A Sra. Haroun disse que no passado foi negado tratamento médico ao seu filho “sob o pretexto de que ele é um prisioneiro perigoso” e que um hospital militar se recusou a recebê-lo quando ele precisou de tratamento para várias fraturas.

O governo disse que, desde o início da greve, aprovou várias mudanças, incluindo o aumento do tempo ao ar livre para os reclusos de uma para duas horas diárias e a adição de novas disposições educativas, incluindo o lançamento de uma biblioteca digital para os reclusos.

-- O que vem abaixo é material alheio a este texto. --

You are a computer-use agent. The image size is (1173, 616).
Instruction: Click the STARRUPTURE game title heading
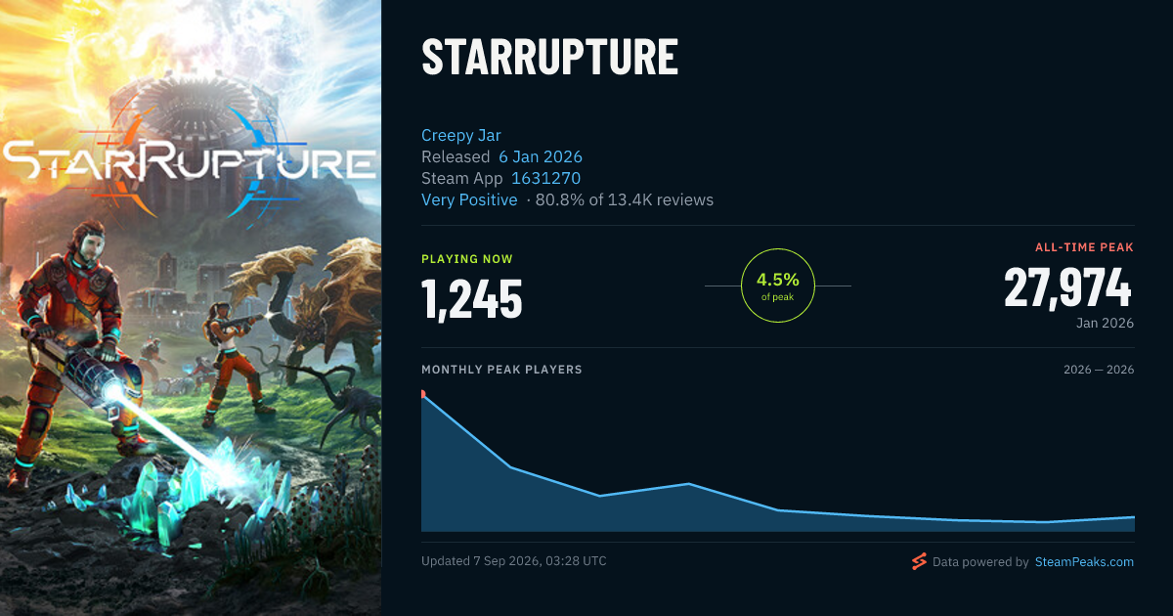click(550, 58)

O país “continua a desenvolver as amplas reformas judiciais e prisionais já implementadas nos últimos anos”, afirma o comunicado do governo.

Os familiares dos detidos insistiram que a greve era uma resposta inevitável às más condições.

Youssef Ahmed Marzouk disse que o seu filho Muhammad Youssef, 37 anos, estava em greve de fome “exigindo os seus direitos mais básicos”, incluindo melhores cuidados de saúde e a possibilidade de rezar na mesquita da prisão.

A Sra. al-Khawaja, que já esteve presa no Bahrein, disse que uma greve de fome era um ato de desespero.

“Você sabe o quão doloroso vai ser. Você sabe o efeito que isso terá em seu corpo”, disse ela. “Você realmente tem que estar no limite e sentir que não tem outra ferramenta de protesto.”

Um jornalista freelancer contribuiu com reportagens do Bahrein.